Scorpion Therapeutics Provides Clinical Program Updates for Its Mutant-Selective PI3Kα Inhibitor STX-478
Scorpion Therapeutics announced updates for its PI3Kα inhibitor STX-478, including a new collaboration with Pfizer to evaluate a triplet combination therapy for metastatic breast cancer. The collaboration will study STX-478 + atirmociclib + fulvestrant in frontline patients with PI3Kα-mutated HR+/HER2- metastatic breast cancer, with trial initiation planned for 2H25.
Updated Phase 1/2 study results presented at SABCS 2024 showed STX-478 achieved a 23% overall response rate in HR+/HER2- breast cancer and 44% ORR in gynecological tumors. The drug demonstrated favorable safety with minimal dose modifications and no patient discontinuations due to adverse events. The study also revealed a positive dose-response relationship in monotherapy treatment.
Scorpion Therapeutics ha annunciato aggiornamenti per il suo inibitore PI3Kα STX-478, inclusa una nuova collaborazione con Pfizer per valutare una terapia combinata a triplo bersaglio per il carcinoma mammario metastatico. La collaborazione studierà STX-478 + atirmociclib + fulvestrant in pazienti di prima linea con carcinoma mammario metastatico HR+/HER2- mutato in PI3Kα, con avvio dello studio previsto per il secondo semestre del 2025.

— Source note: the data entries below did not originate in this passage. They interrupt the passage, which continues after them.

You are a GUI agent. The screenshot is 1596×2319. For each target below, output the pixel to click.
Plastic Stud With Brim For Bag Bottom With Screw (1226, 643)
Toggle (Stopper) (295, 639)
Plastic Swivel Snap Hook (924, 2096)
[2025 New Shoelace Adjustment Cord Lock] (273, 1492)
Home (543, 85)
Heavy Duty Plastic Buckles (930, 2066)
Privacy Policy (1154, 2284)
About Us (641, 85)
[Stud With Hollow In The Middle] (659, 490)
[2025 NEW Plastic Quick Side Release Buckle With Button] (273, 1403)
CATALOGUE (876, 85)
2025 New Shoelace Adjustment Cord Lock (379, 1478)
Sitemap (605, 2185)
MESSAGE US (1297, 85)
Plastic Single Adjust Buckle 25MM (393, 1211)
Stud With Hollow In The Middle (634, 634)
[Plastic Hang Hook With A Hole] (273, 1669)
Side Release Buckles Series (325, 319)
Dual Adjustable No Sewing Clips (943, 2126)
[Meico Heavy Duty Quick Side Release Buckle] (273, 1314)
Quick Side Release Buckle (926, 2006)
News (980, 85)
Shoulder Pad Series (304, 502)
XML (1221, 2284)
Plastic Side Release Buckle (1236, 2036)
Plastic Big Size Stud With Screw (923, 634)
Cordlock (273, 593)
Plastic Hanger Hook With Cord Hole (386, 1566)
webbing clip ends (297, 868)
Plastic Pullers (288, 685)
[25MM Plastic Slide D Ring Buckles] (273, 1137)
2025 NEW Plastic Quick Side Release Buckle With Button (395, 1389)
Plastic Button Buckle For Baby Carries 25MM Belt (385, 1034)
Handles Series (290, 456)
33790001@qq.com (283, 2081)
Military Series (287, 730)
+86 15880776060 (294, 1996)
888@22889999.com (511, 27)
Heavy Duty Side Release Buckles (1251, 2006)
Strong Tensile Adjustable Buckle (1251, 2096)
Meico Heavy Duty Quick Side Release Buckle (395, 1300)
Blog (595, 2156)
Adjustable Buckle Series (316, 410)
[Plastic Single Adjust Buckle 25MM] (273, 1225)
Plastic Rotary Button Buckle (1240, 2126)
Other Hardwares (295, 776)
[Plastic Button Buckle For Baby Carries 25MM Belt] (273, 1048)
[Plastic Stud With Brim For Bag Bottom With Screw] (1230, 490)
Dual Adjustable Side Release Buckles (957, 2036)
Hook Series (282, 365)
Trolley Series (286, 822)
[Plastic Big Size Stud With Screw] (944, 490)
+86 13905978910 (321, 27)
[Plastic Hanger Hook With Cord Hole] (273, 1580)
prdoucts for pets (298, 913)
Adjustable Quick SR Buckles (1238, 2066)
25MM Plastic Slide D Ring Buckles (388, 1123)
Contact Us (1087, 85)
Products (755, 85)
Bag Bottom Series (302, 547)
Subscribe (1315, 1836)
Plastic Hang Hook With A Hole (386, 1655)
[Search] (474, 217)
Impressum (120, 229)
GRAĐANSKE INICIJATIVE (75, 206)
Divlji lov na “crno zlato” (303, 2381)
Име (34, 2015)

I risultati aggiornati dello studio di Fase 1/2 presentati al SABCS 2024 hanno mostrato che STX-478 ha raggiunto un 23% di tasso di risposta complessivo nel carcinoma mammario HR+/HER2- e un 44% di ORR nei tumori ginecologici. Il farmaco ha dimostrato un profilo di sicurezza favorevole con modifiche di dose minime e nessuna interruzione del trattamento da parte dei pazienti a causa di eventi avversi. Lo studio ha anche rivelato una relazione positiva dose-risposta nel trattamento in monoterapia.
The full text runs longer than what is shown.